SFEBES2023 Poster Presentations Neuroendocrinology and Pituitary (74 abstracts)
1Carol Davila University of Medicine and Pharmacy, Bucharest, Romania. 2Elias University Hospital, Bucharest, Romania
Introduction: Ipilimumab is an efficient medication used for the management of melanoma. However, it has been associated with endocrine dysfunctions such as hypophysitis, thyroid disorders (hypo- or hyperthyroidism), and adrenal insufficiency.

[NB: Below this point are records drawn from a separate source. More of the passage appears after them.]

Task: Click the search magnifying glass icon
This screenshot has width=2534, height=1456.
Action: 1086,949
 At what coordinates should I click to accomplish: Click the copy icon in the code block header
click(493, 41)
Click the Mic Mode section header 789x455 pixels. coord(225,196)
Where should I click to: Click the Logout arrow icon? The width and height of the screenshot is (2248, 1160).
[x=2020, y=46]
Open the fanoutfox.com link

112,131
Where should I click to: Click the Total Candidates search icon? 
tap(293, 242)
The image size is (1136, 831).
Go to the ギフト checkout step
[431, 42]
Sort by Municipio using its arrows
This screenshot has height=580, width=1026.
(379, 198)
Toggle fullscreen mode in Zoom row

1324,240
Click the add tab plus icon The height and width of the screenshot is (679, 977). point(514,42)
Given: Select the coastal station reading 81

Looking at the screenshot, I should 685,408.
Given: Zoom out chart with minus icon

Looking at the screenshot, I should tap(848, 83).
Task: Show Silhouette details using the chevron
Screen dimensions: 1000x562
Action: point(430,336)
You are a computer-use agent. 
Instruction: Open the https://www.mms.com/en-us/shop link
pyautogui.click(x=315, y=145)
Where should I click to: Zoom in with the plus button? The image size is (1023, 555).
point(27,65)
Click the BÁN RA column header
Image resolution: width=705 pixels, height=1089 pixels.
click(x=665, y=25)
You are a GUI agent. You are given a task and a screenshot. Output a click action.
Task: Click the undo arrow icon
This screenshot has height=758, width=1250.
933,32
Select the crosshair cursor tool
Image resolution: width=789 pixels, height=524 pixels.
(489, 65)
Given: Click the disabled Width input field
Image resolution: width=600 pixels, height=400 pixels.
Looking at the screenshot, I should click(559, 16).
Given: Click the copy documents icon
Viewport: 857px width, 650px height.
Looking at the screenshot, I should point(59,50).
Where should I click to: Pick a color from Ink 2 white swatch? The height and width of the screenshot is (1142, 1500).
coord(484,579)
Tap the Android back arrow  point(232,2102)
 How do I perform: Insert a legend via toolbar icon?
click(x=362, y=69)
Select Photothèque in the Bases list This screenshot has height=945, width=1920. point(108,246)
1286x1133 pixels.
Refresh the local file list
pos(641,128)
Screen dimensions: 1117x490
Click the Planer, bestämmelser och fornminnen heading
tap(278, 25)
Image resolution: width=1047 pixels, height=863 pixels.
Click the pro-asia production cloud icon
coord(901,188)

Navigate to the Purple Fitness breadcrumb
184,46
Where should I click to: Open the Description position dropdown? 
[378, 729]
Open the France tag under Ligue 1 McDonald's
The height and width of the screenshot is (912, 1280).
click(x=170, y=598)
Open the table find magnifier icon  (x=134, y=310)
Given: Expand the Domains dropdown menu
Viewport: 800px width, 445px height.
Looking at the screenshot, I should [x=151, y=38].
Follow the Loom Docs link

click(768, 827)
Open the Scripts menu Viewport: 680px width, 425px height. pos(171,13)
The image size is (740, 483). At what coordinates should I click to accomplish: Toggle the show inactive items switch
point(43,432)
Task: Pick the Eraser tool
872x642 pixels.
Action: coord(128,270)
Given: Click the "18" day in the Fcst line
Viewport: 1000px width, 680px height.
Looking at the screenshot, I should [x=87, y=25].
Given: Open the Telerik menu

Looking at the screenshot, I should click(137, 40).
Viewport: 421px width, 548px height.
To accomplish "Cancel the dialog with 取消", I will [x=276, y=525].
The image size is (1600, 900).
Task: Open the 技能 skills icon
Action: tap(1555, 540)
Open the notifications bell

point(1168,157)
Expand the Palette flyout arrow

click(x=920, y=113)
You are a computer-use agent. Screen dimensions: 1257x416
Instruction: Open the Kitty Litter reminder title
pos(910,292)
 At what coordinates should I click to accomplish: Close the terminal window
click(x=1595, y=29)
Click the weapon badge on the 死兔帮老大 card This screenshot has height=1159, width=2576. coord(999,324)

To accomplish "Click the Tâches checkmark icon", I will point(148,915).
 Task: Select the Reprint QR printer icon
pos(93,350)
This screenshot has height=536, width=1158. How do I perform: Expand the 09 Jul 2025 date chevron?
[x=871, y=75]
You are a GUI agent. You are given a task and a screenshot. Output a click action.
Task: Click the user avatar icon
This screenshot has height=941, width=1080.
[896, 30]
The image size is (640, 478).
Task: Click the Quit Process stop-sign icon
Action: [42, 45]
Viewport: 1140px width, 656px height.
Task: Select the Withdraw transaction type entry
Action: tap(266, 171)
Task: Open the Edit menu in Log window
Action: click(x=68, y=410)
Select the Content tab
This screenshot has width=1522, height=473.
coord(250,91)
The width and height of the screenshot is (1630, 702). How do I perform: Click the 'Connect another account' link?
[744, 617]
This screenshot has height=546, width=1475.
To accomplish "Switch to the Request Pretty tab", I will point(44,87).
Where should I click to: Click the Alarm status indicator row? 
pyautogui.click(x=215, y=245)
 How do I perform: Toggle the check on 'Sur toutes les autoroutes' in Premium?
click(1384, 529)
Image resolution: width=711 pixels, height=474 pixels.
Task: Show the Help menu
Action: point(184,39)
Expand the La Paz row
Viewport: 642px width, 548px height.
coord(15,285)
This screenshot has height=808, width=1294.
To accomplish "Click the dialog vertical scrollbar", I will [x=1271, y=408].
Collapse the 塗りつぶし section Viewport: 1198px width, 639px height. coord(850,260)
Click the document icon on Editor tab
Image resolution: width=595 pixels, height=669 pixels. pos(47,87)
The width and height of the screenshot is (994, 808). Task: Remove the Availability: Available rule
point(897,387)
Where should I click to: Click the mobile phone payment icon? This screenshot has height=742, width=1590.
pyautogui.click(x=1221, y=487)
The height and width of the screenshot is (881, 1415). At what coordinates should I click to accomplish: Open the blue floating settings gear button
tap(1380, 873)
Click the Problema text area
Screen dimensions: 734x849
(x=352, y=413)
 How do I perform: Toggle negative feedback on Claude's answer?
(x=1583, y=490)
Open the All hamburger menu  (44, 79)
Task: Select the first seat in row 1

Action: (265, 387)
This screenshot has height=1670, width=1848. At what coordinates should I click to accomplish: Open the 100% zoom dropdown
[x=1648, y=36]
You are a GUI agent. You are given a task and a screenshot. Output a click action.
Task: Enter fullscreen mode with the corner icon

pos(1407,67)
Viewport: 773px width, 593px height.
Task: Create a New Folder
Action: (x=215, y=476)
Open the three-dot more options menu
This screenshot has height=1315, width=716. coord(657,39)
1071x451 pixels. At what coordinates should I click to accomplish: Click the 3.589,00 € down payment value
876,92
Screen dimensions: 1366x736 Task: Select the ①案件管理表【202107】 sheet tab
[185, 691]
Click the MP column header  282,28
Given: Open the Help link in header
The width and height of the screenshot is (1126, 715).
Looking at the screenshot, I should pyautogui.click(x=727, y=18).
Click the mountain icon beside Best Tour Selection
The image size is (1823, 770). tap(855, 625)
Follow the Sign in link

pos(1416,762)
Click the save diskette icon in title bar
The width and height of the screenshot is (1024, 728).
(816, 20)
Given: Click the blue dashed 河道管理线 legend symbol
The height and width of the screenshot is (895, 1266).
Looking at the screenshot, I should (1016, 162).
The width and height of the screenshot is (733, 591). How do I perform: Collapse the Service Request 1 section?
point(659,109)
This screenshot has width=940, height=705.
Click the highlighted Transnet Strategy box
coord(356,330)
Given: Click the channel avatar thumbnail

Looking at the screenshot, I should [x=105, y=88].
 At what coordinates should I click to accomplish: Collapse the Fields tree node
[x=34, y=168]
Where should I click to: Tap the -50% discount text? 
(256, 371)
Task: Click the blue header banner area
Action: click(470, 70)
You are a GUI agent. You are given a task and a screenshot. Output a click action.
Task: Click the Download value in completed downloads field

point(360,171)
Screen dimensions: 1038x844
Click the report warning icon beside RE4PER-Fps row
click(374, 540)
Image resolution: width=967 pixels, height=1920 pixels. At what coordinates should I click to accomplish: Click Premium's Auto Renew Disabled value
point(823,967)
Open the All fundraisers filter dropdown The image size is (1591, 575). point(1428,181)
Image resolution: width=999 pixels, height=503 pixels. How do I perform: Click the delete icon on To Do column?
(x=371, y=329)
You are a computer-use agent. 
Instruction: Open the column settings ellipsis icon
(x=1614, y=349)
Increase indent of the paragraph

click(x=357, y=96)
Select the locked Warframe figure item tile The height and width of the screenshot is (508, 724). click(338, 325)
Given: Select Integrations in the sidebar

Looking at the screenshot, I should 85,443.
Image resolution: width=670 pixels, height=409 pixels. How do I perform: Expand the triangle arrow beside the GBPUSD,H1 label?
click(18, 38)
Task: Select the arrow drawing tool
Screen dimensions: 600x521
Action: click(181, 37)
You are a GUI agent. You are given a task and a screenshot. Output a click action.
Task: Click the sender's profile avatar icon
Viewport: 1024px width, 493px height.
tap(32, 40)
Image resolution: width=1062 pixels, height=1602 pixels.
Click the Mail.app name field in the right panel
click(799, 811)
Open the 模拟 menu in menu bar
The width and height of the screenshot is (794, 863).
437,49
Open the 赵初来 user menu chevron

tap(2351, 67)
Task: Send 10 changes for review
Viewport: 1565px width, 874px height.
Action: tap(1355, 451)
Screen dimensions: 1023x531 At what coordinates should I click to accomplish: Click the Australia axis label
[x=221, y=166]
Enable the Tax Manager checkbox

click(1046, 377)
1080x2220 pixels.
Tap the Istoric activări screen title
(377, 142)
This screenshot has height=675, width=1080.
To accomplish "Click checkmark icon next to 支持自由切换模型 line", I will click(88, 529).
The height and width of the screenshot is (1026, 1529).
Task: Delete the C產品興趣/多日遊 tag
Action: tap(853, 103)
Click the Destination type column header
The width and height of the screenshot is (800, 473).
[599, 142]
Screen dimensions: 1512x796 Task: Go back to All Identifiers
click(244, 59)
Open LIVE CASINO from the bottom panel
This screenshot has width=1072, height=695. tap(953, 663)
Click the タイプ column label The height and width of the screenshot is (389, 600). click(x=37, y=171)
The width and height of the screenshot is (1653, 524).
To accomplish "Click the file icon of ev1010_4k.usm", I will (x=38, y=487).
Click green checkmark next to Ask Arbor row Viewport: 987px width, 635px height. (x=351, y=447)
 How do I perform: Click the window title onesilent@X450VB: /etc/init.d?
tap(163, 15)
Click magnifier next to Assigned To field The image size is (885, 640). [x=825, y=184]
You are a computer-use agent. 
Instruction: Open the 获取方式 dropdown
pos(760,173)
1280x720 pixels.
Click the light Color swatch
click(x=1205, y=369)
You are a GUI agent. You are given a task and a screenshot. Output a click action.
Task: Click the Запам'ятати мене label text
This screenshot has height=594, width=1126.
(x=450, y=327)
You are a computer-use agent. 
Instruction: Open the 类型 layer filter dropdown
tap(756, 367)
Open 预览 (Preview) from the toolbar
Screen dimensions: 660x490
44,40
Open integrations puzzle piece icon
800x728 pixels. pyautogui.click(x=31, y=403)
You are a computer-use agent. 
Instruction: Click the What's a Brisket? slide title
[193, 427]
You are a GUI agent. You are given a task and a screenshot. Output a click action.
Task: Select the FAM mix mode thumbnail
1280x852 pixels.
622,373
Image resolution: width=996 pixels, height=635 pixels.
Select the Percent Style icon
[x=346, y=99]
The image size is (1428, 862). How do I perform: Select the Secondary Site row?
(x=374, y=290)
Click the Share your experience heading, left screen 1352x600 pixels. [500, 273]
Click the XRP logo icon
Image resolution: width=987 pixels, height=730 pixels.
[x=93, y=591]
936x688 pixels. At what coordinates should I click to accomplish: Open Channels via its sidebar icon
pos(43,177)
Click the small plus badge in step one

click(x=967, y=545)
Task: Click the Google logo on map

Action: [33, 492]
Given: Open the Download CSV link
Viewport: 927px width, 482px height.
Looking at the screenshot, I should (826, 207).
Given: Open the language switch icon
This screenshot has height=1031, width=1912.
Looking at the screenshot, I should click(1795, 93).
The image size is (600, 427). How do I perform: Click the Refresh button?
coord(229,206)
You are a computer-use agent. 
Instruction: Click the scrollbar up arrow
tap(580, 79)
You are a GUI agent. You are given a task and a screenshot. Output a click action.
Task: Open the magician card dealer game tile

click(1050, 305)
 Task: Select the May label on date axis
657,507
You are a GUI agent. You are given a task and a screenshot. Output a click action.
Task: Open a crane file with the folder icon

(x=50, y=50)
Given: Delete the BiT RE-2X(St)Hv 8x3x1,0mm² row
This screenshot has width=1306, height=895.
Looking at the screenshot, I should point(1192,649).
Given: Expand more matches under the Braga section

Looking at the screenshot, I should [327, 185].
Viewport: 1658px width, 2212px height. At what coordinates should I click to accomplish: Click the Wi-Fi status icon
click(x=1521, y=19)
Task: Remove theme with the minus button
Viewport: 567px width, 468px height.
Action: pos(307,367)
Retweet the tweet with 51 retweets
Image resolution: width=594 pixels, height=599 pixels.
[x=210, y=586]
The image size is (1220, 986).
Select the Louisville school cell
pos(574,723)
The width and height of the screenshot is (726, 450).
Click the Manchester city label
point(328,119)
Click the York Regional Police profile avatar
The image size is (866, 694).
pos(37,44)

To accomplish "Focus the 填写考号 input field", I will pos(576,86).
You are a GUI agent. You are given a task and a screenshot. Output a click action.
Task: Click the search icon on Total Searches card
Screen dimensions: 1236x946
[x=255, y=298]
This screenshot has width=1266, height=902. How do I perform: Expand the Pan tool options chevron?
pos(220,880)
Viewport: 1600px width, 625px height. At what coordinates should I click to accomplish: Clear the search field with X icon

Case report: We report the case of a 65-year-old male diagnosed with melanoma (Clark V). In 2022, he was operated and received treatment with ipilimumab 3 mg/kg. Three weeks after the first administration, he presented in the Emergency Department with hypotension, nausea, extreme tiredness. Further investigation revealed a low cortisol level of 0.2 mg/dl and ACTH below 1.5 pg/ml. Based on the findings, the patient was diagnosed with adrenal insufficiency secondary to immunotherapy-associated hypophysitis, and treatment with IV glucocorticoids was immediately started, with rapid improvement of the symptomatology. The thyroid tests showed a TSH level of 0.7 mUI/ml, slightly increased ft4 levels of 2.04 ng/dl, positive ATPO, and antithyroglobulin antibodies. However, he had no signs of hyperthyroidism, and anti TSH receptor antibodies (TRAb) level came 0.8 UI/l (N<1.7), so silent thyroiditis was assumed. The other tests showed both low testosterone and GH levels, no optic chiasm compression and normal MRI of the pituitary. Upon discharge, he was prescribed continued replacement therapy with glucocorticoids and beta-blockers in case of increased heart rate.
Conclusion: Endocrine dysfunctions can occur at varying points during treatment with ipilimumab, so monitoring and early detection are essential in these cases.